If we’re honest, for the average consumer it’s not even a blip on the radar. That changes when we’re talking about a child’s health records. I’ve had those conversations with parents after a data breach and their concern is real.
Who should be listening? Any small business that relies on a software vendor to protect sensitive consumer information, or in this case electronic Protected Health Information (ePHI). That includes any health care provider, but specifically small practices including but not limited to dental offices. It can easily include any practice that bought a software system holding ePHI within servers at their own offices.
To get the specifics out of the way, according to the FTC Henry Schein mislead buyers of their software to believe they used a specific encryption standard (AES). To paraphrase, in the end the software was found to camouflage data, not encrypt it. Had they used that standard, their customers could be protected from risk associated with the loss of data. In a specific type of incident they would not be required to report a breach to the federal government (and potentially 47 individual state Attorneys General).

▶ [Dataset content]:
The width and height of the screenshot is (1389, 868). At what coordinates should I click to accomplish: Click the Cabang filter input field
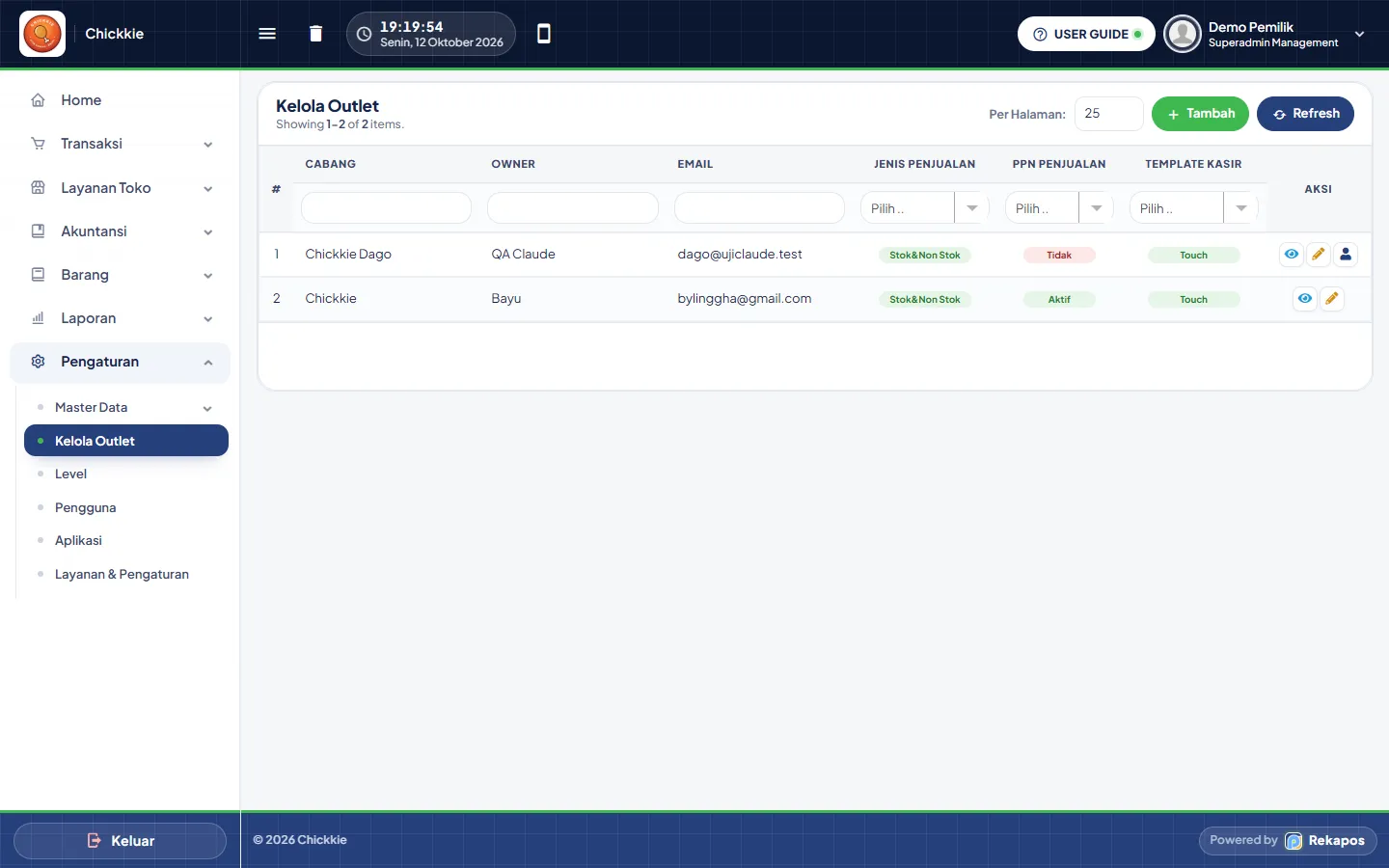387,208
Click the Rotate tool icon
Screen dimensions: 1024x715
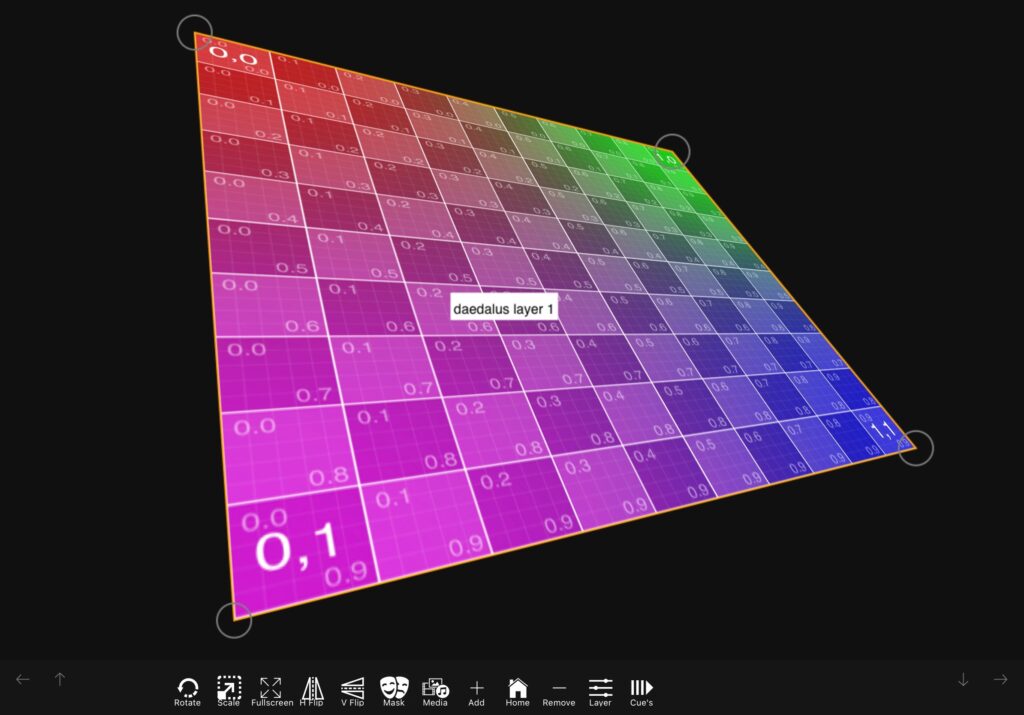pyautogui.click(x=187, y=688)
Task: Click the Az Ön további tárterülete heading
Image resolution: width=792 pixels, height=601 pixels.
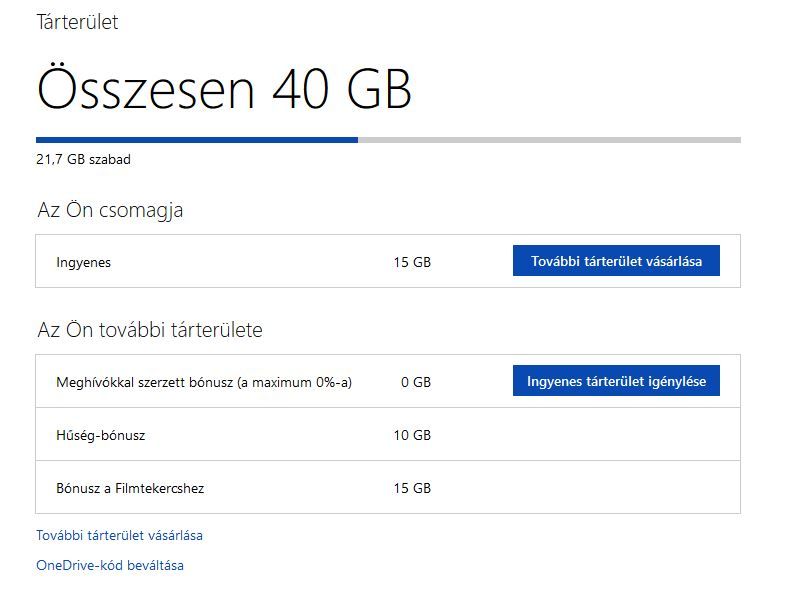Action: 150,330

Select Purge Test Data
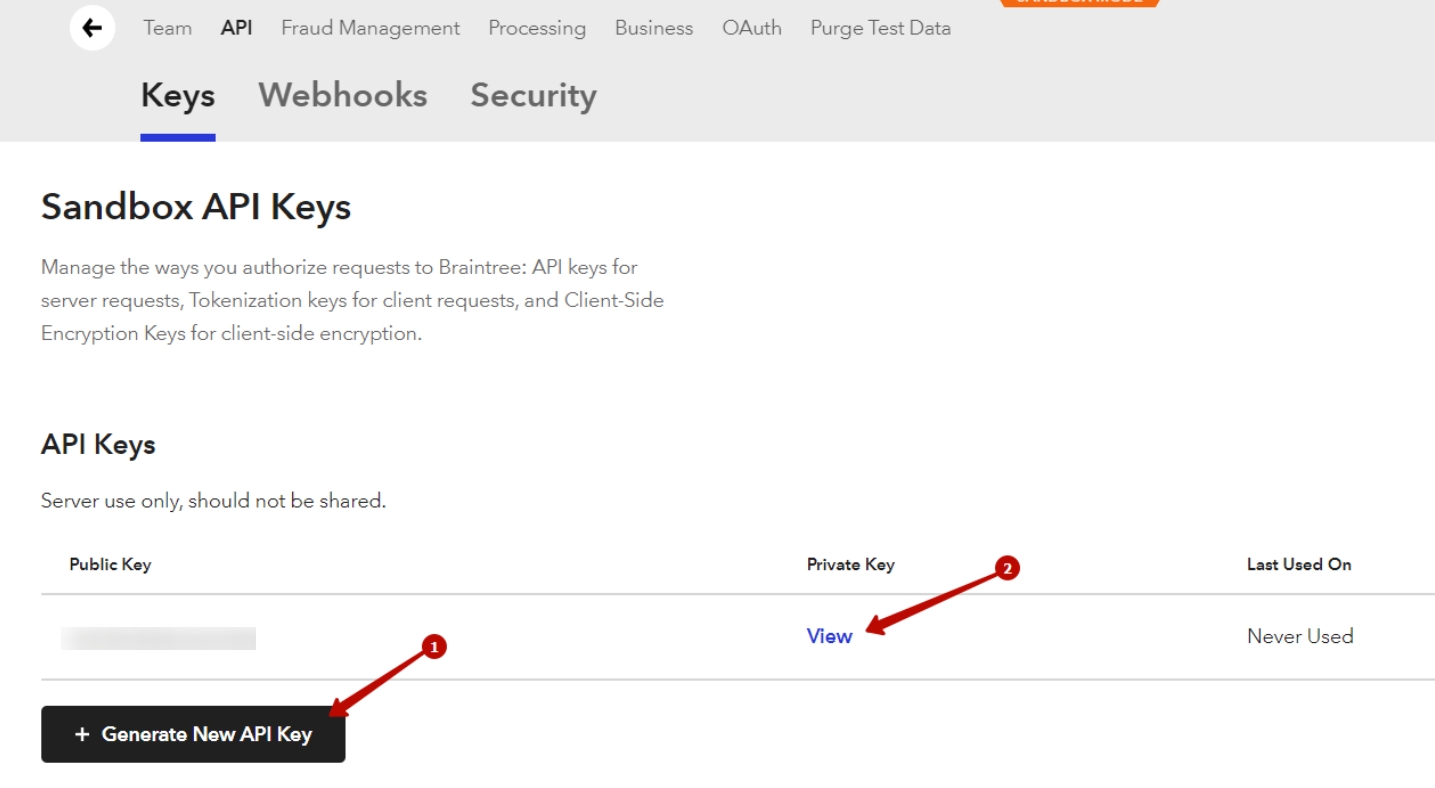[880, 28]
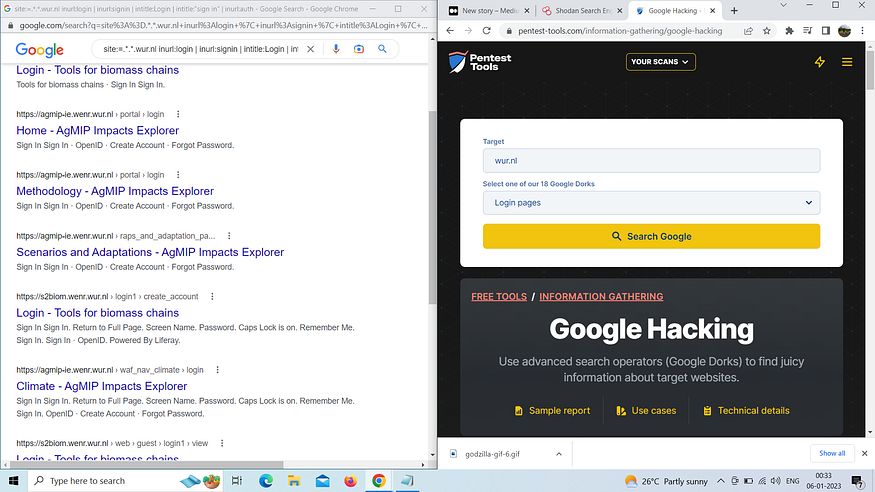This screenshot has height=492, width=875.
Task: Clear the Google search box with X
Action: (x=311, y=49)
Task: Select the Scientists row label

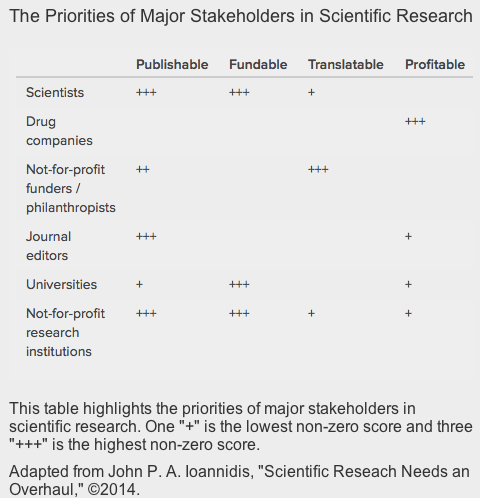Action: pos(55,93)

▶ [Task goal]:
Answer these questions from the text about Henry Schein's software.
(a) What kind of health records does the text say change how much the average consumer cares about a breach?
(b) Which kind of small practice does the text single out among health care providers?
(c) What encryption standard did the FTC say Henry Schein led buyers to believe the software used?
The lines above have no role in this.

▶ [Answer in full]:
(a) A child's health records.
(b) Dental offices.
(c) AES.